Firefox OS post-mortem

So 26 září 2015

So, it happened. My Flame stopped working, it just doesn’t react to anything (power off switch, power cable), and of course being a weird unknown China-only thing, no local repair shop would touch it. I probably could ask somebody at Mozilla for another one, but I already knew I wouldn’t. Let me write couple of words why I gave up on Firefox OS (not on Firefox or Mozilla!).

The promise of Firefox OS as I understood was that although it will never be as powerful as other high-end mobile platforms, it would provide superior hackability and openness, and in the end and after some time the platform should provide a poor-men’s equivalent of a way more expensive high-end phones.

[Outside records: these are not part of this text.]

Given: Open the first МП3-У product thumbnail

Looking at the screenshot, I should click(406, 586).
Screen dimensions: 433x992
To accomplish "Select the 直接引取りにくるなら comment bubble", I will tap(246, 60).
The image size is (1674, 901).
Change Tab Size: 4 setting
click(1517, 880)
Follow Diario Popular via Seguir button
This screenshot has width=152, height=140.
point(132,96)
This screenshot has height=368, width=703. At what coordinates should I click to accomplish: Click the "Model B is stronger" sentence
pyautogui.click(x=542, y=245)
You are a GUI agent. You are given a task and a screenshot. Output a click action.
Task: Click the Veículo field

I was willing to wait for the fulfillment of this promise and I don’t I gave up too easily. The first Firefox OS phone I bought was the first one sold (that’s summer 2013 for those who weren’t there), Geeksphone Peak (I always bought the Firefox OS “high-end” models). I was really not happy with that phone. Not because of the immaturity of the platform (that was expected), but by the actual lack of openness of the hardware. Geeks never really freed their hardware (whether they didn’t want to or couldn’t is immaterial to me), and so every update was subject to their willing to port drivers. And that willingness was quite limited as the new models (well, only one model) appeared. Nevertheless, as there was no alternative I in the end bought two Peaks (the first one got broken glass which made it useless).

So, when Flame appeared and its page (finally!) on MDN promised support by the Mozilla itself, I was again the first in the line. Literally I sent my order five minutes after the page went up (or something close to it; the page itself is defunct, but it exists). I found Flame to be really nice piece of hardware (considering its price-range). It felt like being in the normal world again. It seems that it has a decent camera (it is hard to judge, unfortunately, because of the terrible photo software). On the plus side, I have to give to the Flame incredibly long battery life. I usually run two days on one charge even though I was playing a lot of podcasts all the time. However, the problem is Firefox OS itself. After over two years of waiting, it is still nowhere to be complete.

Let us start with the most obvious issues. I really cannot believe that Mozilla, authors of Firefox, are able to create a product browsing Internet which doesn’t save credentials and force use of weak passwords (and the solution is nowhere at sight). Obviously, it means that compatibility with Firefox Sync is really out of question. In the same category of I-cant-believe-we-are-still-dealing-with-this bugs is inability to work with clipboard between the applications well. There is some development on this front, but it has still not be done yet (although I have to admit some progress happened lately).

Calendar works quite nicely with CalDAV (and with my ownCloud instance). However, I would expect that in the same manner the Contacts app works with CardDAV. After all adding new contacts and appointments [1] is one of the most common activits done with a smartphone. It doesn’t sync with anything at all. I know there are some attempts to create a general JavaScript DAV library, but nothing substantial came from that yet, and the library itself was still somehow broken, so even when I started to extend some ToDoMVC app myself I was not able to make the library working.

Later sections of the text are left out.